How to Take the Heat Out of Divorce

By Paula Bennett | Contributor

Try as we might, it is seemingly impossible to stay cool in the heat of a Texas summer. But over time, we’ve all learned the little tricks – time at the pool, trips to our favorite sno-cone stand, hanging out at the ice skating rink, or just cranking the air conditioning down several degrees – to help take the edge off. 

These tricks, however, just help with the physical discomfort. The summer also tends to shorten the emotional fuses that lead to temper meltdowns. For those going through a separation or divorce that can lead to disastrous outcomes, so finding a way to dial back the anger and vitriol in your interactions is imperative. 

As a family law attorney, I have seen first-hand how stressful the process is on my clients, especially in high conflict cases. Emotions roil out of control without warning, particularly when children are involved. And while every divorce is different, you owe it to yourself to learn to anticipate and cope with emotional triggers so that you can brace yourself for what lies ahead. When issues during the divorce often lead to disputes, there are practical methods to follow in order to take the heat out of the divorce.

Communicate Nicely

Whatever comes your way, try to stay calm during communications with your soon-to-be ex. It won’t always be easy, and there will unquestionably be challenging moments during your interactions, but avoid raising your voice and throwing insults. If you feel your spouse is acting cruel and manipulative, there is no benefit to responding in kind. Stay on course, and don’t change your character to respond to their negative treatment of you. Remember, your response will likely be shown to a judge at some point during the case.

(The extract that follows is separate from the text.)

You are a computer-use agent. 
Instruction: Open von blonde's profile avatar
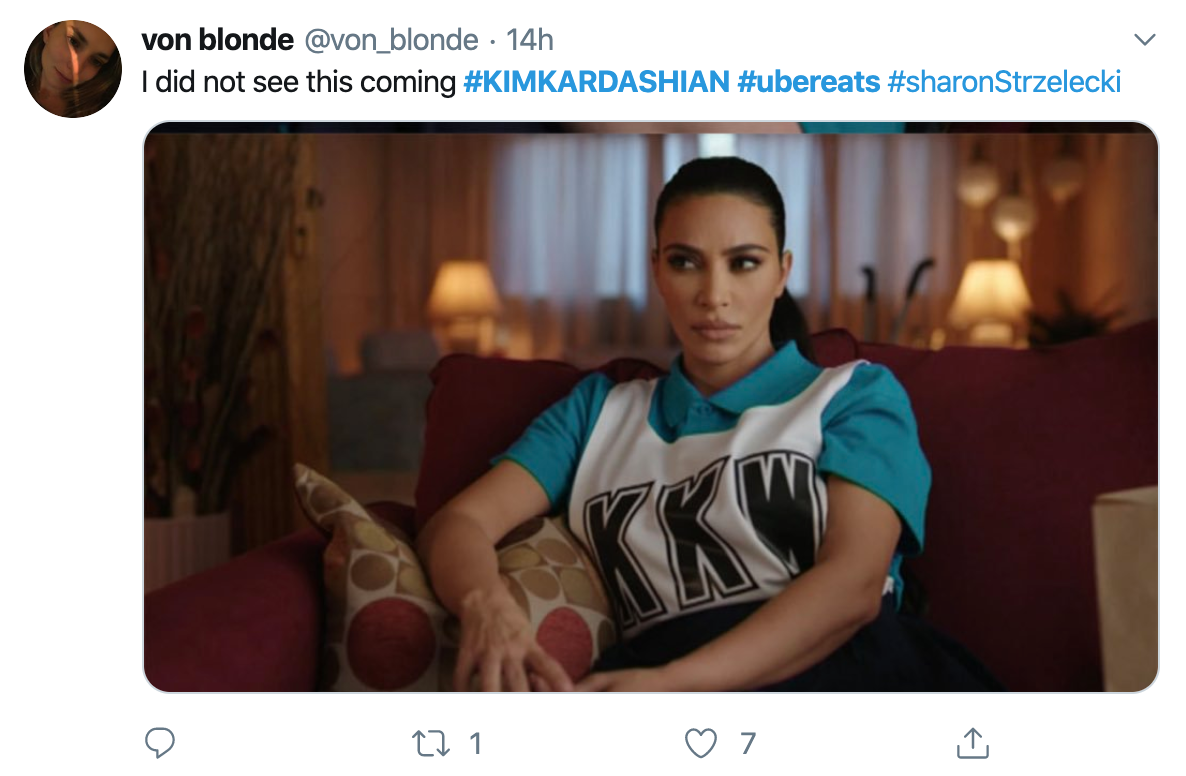click(x=73, y=69)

You will have many conflicting feelings to sort through, but it will be most beneficial if you can work through them yourself. Getting mad at your former partner will not help you heal. Never take your anger or disappointment out on your children. Seeking professional guidance can also help with the emotional toll that comes with divorce.

Be prepared

When you know that your marriage is truly ending, and you hope an amicable end to the union can be reached, you still need to prepare yourself for the process ahead. Become familiar with the steps of divorce. Some of the questions to consider are: 

• What should I expect? 

• How will our property be divided?

• Can I get alimony?

• What will happen to our children?

Know Your Attorney

Find an attorney who you trust. When choosing the right lawyer for your needs, do your research. Is the attorney board certified in Family Law? What is the billing structure? Other questions to consider: 

• How long does the divorce process take?

• What do I need to do to protect myself now?

Keep in mind that information presented and discussed in an attorney-client consultation is confidential. The more information you provide to your attorney up front, the more it will help with the process. 

Know Your Financial Situation

When going through a divorce, knowing your financial situation and keeping a record of all your bills are essential. If you are not the person in the marriage who was responsible for the monthly budget, that’s okay. Start building a budget that will give you a clear forecast of your monetary expenses with the expectation that you will need to take a deeper dive sooner rather than later. 

Child Custody 

Your children’s well-being will likely be your primary focus throughout the entire process. They will be impacted by every decision made in the divorce. Talk to your spouse about what you both need to keep the best interests of your children at the forefront of everything you do. If you are not communicating with your spouse, then take that discussion to your lawyer to determine the best custody arrangement for your children.Try not to discuss the divorce in front of your children. You want to contribute to a positive, emotional state and set a good example of how to cope with negative situations.

Remember, divorce is a part of life that you can, and will, get through. It’s not the end, but possibly the beginning of a better chapter in your life.